In a significant ruling impacting commercial real estate lenders in Michigan, the Sixth Circuit Court of Appeals has ruled that an absolute assignment of rents that had been fully perfected (by demanding payment from tenants to the lender and related recording) precludes a debtor from asserting that such rents can be used as cash collateral in bankruptcy. The reasoning is that these rents do not constitute property of the bankruptcy estate. As such, the debtor could not use the rents to fund its operations during its Chapter 11 case.
The borrower Town Center Flats, LLC owned a 51-unit multifamily complex in Michigan. The mortgagee ECP Commercial II, LLC had an assignment of rents as part of the collateral for a $5.3 million loan made to Town Center. The assignment of rents provided that Town Center “irrevocably, absolutely, and unconditionally [agreed to] transfer, sell, assign, pledge, and convey” the rents to ECP. Town Center retained a license to collect the rents so long as an event of default had not occurred. The rents were the only income Town Center generated in its business operations.
On December 31, 2013, the borrower defaulted on its obligations to ECP, and ECP subsequently sent a notice of default and directed tenants to pay their rents to ECP directly. ECP also recorded the notice of default with the Register of Deeds, which made the assignment binding on both Town Center and the tenants. On January 23, 2015, ECP filed a judicial foreclosure action against Town Center.
To stave off foreclosure, Town Center filed for bankruptcy under Chapter 11. ECP requested that the bankruptcy court prohibit Town Center from using postpetition rents, because Town Center no longer had an ownership interest in the rents. The bankruptcy court disagreed and allowed Town Center to use postpetition rents as cash collateral in its bankruptcy case.

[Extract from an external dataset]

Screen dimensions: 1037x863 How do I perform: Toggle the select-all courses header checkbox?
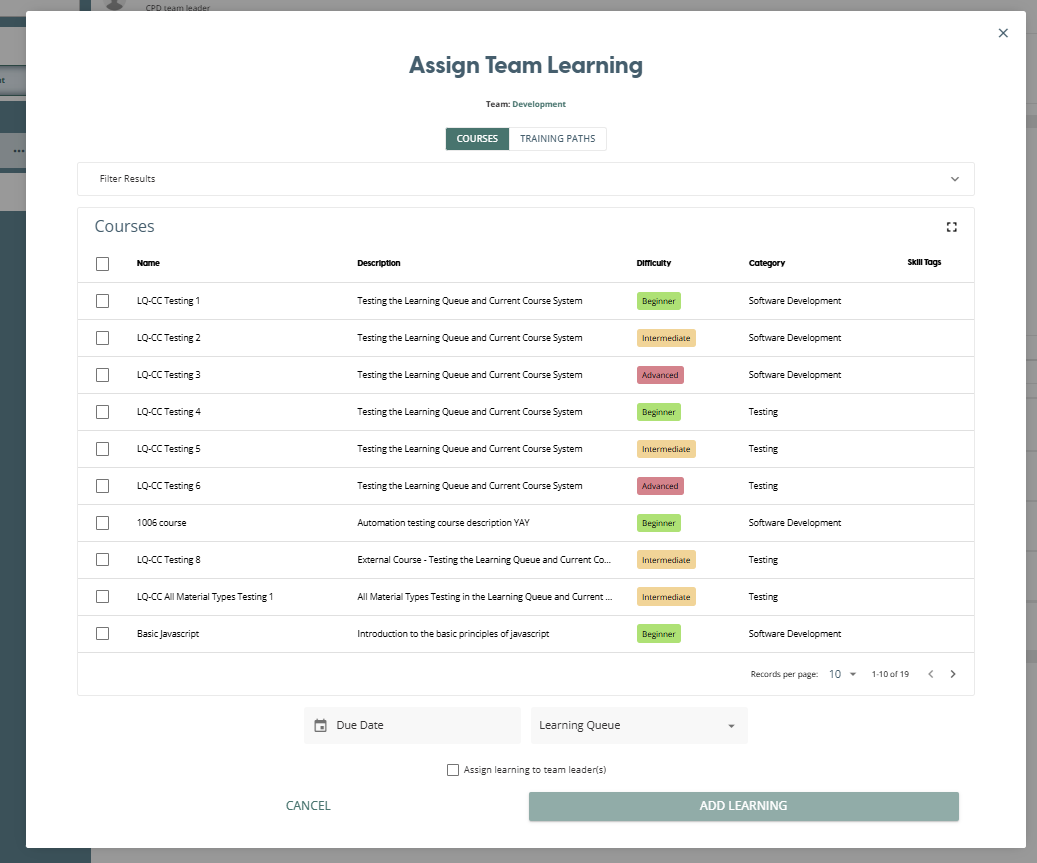click(x=103, y=264)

In doing so, the bankruptcy court reasoned that: (1) the rents constituted cash collateral because ECP had a security interest (rather than ownership interest) in such rents and (2) if Town Center could not collect the rents, it would have no income to reorganize. ECP appealed and the district court vacated the bankruptcy court’s opinion. The appeal to the Sixth Circuit Court of Appeals followed.

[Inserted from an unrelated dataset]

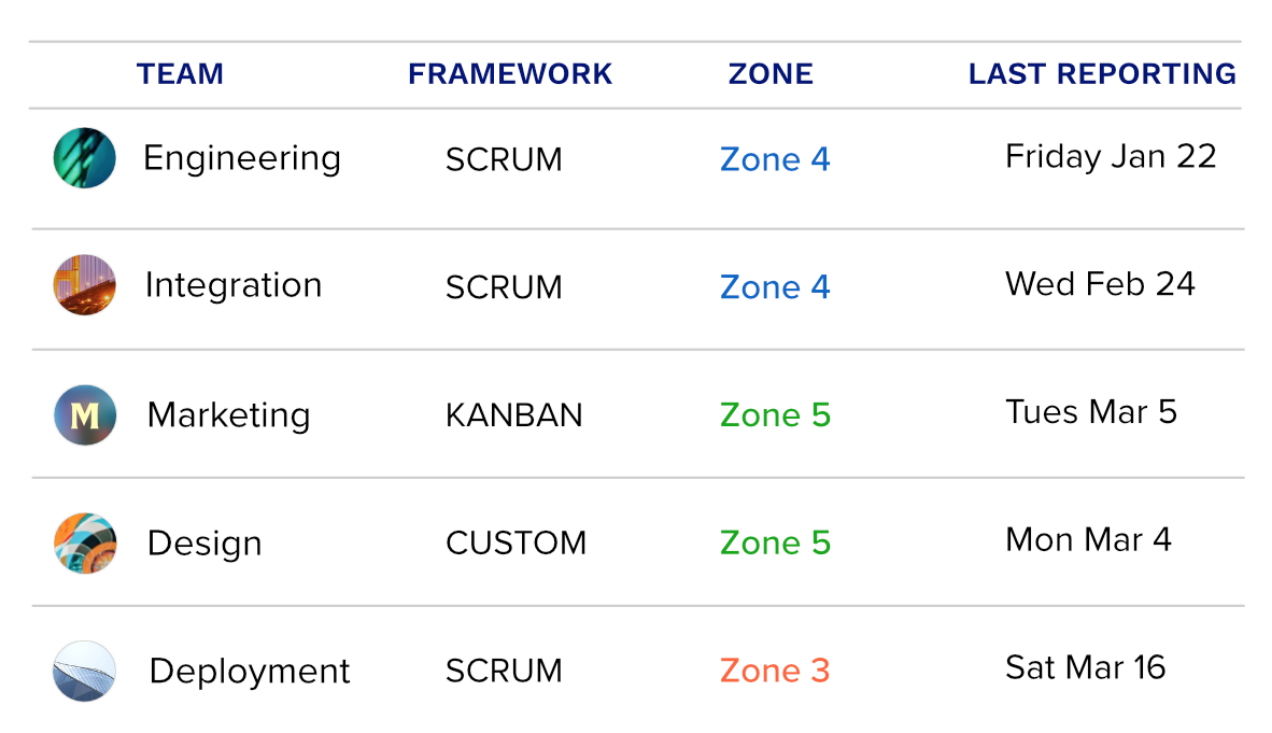Sort by the LAST REPORTING column header
Screen dimensions: 1272x733
(x=1103, y=74)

The Sixth Circuit rejected the bankruptcy court’s reasoning and found in favor of ECP. The Court noted that Michigan courts had consistently interpreted an assignment of rents as a transfer of ownership in the rents, and that was particularly true in this case where the language of the assignment was broad and where the mortgagee had followed all of the steps to perfect its assignment of rents.1
Town Center then argued that even if ownership of the rents had transferred to ECP, Town Center retained a residual “contingent future interest” in the rents if and when Town Center cured its default. The Court also rejected this argument, concluding that ECP has the sole interest in the rents even if Town Center later cured its default.
Finally, Town Center noted that because Michigan law restricts how an assignee can use rents (that is, rents must be applied to the mortgage debt), then Town Center still retained a residual right in the rents. The Sixth Circuit declared, “Neither the Michigan Supreme Court nor the Michigan Court of Appeals has concluded that these restrictions on the assignee’s use of rent money create a property right vested in the assignor. We decline to create a new rule of Michigan property law on this issue . . . .”

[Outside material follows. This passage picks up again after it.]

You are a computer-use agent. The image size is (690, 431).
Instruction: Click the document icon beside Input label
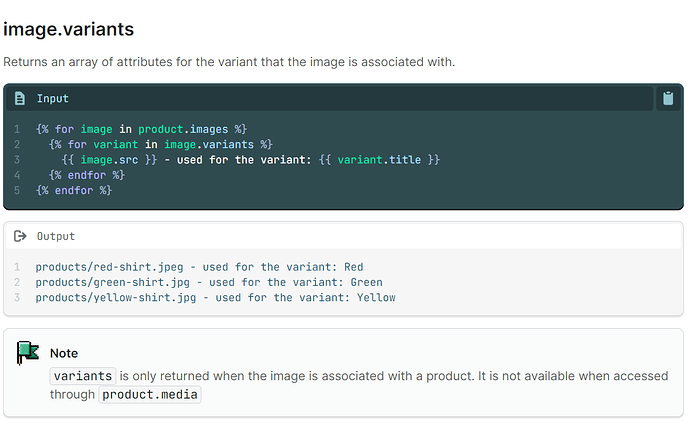[20, 98]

The Sixth Circuit acknowledged the Bankruptcy Court’s public policy concern that a ruling in favor of the mortgagee would deprive single asset real estate debtors of funds necessary to reorganize. However, the Court concluded that Michigan law was clear on the issue and governed – despite other public policy concerns.
Michigan law allows for transfers of ownership in rents from the borrower to the lender when: (1) an agreement to assign rents indicates an intention to transfer such ownership; (2) a default has occurred; and (3) to the extent the lender wishes the assignment of rents to be effective against the tenants, the requisite notices have been recorded under state law and properly served on each tenant. When such requirements have been satisfied, a borrower may no longer claim an ownership interest in the rents. As a result, such rents are not property of the borrower’s bankruptcy estate and may not be treated as cash collateral in the bankruptcy case. 11 U.S. C. § 541; 11 U.S.C. § 363. As a result, commercial lenders in Michigan should carefully consider invoking their rights under an assignment of rents clause as a potential means of forestalling single asset real estate bankruptcy cases.
The case is Town Center Flats, LLC v. ECP Commercial II LLC (In re Town Center Flats, LLC), Case No. 16-1812 (6th Cir. May 2, 2017).